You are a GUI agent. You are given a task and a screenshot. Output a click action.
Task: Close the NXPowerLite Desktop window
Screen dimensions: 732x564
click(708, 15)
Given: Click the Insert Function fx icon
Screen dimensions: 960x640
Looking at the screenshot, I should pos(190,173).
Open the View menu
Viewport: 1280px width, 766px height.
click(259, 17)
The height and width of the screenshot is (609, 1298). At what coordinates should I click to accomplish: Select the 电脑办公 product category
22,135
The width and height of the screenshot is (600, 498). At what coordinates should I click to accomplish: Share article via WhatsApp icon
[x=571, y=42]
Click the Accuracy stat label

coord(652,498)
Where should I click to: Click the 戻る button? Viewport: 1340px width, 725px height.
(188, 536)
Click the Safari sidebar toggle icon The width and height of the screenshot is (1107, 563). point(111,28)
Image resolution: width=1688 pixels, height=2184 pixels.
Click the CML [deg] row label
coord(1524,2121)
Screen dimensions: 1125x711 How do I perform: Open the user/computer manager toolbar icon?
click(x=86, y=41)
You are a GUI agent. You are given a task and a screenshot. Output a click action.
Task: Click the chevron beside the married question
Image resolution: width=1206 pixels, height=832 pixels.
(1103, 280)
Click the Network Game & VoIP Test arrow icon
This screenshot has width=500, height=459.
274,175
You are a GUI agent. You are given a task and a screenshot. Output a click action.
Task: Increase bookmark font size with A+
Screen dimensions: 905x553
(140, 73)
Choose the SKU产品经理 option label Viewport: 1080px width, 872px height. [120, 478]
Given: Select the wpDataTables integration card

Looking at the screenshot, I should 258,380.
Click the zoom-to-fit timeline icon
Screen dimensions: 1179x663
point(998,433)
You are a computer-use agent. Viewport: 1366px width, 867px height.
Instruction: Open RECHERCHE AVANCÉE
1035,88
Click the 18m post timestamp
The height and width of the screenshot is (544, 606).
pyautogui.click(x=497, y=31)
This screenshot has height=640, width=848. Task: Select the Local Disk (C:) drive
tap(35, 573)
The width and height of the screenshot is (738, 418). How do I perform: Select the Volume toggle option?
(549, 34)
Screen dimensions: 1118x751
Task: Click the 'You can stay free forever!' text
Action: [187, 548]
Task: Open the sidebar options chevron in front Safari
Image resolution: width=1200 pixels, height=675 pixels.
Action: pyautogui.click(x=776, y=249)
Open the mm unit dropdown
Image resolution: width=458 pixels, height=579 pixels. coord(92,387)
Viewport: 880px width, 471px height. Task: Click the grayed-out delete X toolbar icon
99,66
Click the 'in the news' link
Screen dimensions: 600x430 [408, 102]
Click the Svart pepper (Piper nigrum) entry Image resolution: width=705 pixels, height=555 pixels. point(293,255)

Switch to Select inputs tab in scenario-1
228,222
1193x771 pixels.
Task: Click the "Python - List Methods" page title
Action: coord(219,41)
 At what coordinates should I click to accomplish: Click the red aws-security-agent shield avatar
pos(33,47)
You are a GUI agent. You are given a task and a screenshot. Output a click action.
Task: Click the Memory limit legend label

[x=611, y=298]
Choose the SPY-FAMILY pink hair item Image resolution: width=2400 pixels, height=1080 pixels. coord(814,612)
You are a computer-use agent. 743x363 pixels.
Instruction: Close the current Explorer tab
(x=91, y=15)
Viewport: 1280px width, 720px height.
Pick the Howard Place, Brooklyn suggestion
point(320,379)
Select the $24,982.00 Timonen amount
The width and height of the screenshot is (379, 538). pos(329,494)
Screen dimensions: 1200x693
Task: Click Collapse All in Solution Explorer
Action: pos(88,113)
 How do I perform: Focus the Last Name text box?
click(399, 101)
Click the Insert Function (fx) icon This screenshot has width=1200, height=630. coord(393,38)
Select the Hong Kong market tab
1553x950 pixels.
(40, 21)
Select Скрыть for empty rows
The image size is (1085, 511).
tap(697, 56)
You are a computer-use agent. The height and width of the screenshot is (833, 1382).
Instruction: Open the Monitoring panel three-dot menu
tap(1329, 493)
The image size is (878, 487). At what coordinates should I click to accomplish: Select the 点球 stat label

> TASK
In the listing above, find the line holding "This screenshot has height=640, width=848." and the line holding "Click the Svart", then output those two lines and every line between them exactly.

> ANSWER FOR THIS EXERCISE
This screenshot has height=640, width=848. Task: Select the Local Disk (C:) drive
tap(35, 573)
The width and height of the screenshot is (738, 418). How do I perform: Select the Volume toggle option?
(549, 34)
Screen dimensions: 1118x751
Task: Click the 'You can stay free forever!' text
Action: [187, 548]
Task: Open the sidebar options chevron in front Safari
Image resolution: width=1200 pixels, height=675 pixels.
Action: pyautogui.click(x=776, y=249)
Open the mm unit dropdown
Image resolution: width=458 pixels, height=579 pixels. coord(92,387)
Viewport: 880px width, 471px height. Task: Click the grayed-out delete X toolbar icon
99,66
Click the 'in the news' link
Screen dimensions: 600x430 [408, 102]
Click the Svart pepper (Piper nigrum) entry Image resolution: width=705 pixels, height=555 pixels. point(293,255)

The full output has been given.